PROBLEM
From the records below, copy out exactly the lines from the one containing "Where should I click to: Launch" to the one containing "Click the 500人 data point at 传统部署 side", both included. Add nothing else.

*****

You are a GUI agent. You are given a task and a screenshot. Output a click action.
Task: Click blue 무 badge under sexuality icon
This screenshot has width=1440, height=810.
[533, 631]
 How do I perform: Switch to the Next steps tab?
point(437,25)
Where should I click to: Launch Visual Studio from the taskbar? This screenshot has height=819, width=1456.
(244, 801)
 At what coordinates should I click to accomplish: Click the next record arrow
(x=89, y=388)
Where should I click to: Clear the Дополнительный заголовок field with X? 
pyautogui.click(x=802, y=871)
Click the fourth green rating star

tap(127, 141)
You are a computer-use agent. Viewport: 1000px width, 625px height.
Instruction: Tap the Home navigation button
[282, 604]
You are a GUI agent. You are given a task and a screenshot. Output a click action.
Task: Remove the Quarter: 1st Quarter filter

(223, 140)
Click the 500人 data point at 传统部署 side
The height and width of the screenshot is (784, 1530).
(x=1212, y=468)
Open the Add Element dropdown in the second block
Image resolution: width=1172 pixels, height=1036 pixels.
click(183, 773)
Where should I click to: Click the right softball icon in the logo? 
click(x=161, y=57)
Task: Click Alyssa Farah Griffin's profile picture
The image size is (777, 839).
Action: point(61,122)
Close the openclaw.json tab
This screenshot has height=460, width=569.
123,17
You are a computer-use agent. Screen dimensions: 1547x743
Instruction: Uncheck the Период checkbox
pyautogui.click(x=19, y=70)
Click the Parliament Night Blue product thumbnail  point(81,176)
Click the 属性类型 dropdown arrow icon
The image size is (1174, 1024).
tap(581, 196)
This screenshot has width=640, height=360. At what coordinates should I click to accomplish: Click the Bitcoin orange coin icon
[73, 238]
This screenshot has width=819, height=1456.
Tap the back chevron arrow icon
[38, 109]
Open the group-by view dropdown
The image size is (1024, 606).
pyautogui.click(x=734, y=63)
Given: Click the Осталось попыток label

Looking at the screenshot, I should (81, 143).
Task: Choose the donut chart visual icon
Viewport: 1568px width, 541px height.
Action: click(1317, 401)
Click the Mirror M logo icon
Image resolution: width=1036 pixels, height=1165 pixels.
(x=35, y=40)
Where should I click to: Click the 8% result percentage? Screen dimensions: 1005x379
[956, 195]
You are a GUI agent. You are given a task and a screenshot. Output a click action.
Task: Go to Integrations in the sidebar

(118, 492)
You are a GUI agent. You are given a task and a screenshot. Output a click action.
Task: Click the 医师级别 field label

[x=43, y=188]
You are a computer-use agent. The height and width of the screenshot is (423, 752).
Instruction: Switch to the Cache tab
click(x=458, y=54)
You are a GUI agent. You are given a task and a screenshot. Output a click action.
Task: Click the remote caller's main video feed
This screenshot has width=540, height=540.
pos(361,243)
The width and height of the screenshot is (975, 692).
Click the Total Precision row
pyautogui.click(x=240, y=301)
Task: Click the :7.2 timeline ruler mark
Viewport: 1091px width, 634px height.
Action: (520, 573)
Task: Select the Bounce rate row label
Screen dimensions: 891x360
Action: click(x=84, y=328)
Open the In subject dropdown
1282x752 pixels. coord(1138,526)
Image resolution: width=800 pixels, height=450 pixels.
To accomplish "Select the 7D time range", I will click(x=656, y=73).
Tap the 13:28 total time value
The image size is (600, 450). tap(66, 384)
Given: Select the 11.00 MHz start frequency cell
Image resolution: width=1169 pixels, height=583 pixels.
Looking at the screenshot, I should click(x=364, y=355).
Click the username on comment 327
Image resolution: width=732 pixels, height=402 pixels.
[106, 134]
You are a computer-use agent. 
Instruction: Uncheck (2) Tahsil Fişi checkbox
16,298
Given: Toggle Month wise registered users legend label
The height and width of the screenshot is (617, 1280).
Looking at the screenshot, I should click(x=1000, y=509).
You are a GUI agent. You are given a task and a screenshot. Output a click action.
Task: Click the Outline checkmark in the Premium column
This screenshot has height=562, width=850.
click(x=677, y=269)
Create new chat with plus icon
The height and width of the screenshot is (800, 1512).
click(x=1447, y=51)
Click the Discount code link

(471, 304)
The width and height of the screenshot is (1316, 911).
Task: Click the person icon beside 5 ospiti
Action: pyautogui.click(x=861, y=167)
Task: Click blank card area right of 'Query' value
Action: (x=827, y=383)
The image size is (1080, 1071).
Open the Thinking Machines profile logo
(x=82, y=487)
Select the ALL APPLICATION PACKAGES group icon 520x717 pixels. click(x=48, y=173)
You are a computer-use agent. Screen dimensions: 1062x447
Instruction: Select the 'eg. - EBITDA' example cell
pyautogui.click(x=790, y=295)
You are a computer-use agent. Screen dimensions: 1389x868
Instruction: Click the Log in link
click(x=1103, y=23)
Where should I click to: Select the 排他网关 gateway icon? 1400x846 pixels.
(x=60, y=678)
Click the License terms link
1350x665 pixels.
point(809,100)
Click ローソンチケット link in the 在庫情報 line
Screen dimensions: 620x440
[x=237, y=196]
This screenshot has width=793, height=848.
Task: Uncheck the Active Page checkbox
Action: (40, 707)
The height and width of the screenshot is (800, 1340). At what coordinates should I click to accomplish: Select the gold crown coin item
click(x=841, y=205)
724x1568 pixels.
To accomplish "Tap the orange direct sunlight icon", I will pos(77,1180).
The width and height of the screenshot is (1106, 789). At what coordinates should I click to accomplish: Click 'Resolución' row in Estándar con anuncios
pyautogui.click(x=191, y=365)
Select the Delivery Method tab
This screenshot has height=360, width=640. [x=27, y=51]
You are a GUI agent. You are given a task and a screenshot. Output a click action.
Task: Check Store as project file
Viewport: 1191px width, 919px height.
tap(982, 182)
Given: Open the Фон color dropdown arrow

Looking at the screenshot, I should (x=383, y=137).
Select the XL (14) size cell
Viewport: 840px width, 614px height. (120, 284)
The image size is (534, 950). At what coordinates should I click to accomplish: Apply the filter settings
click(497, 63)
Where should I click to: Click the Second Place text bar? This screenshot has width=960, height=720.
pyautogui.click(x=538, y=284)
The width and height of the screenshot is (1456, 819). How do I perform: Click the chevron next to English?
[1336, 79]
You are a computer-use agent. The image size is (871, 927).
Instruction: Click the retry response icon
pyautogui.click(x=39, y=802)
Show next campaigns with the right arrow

*****

TASK RESULT
Where should I click to: Launch Visual Studio from the taskbar? This screenshot has height=819, width=1456.
(244, 801)
 At what coordinates should I click to accomplish: Click the next record arrow
(x=89, y=388)
Where should I click to: Clear the Дополнительный заголовок field with X? 
pyautogui.click(x=802, y=871)
Click the fourth green rating star

tap(127, 141)
You are a computer-use agent. Viewport: 1000px width, 625px height.
Instruction: Tap the Home navigation button
[282, 604]
You are a GUI agent. You are given a task and a screenshot. Output a click action.
Task: Remove the Quarter: 1st Quarter filter

(223, 140)
Click the 500人 data point at 传统部署 side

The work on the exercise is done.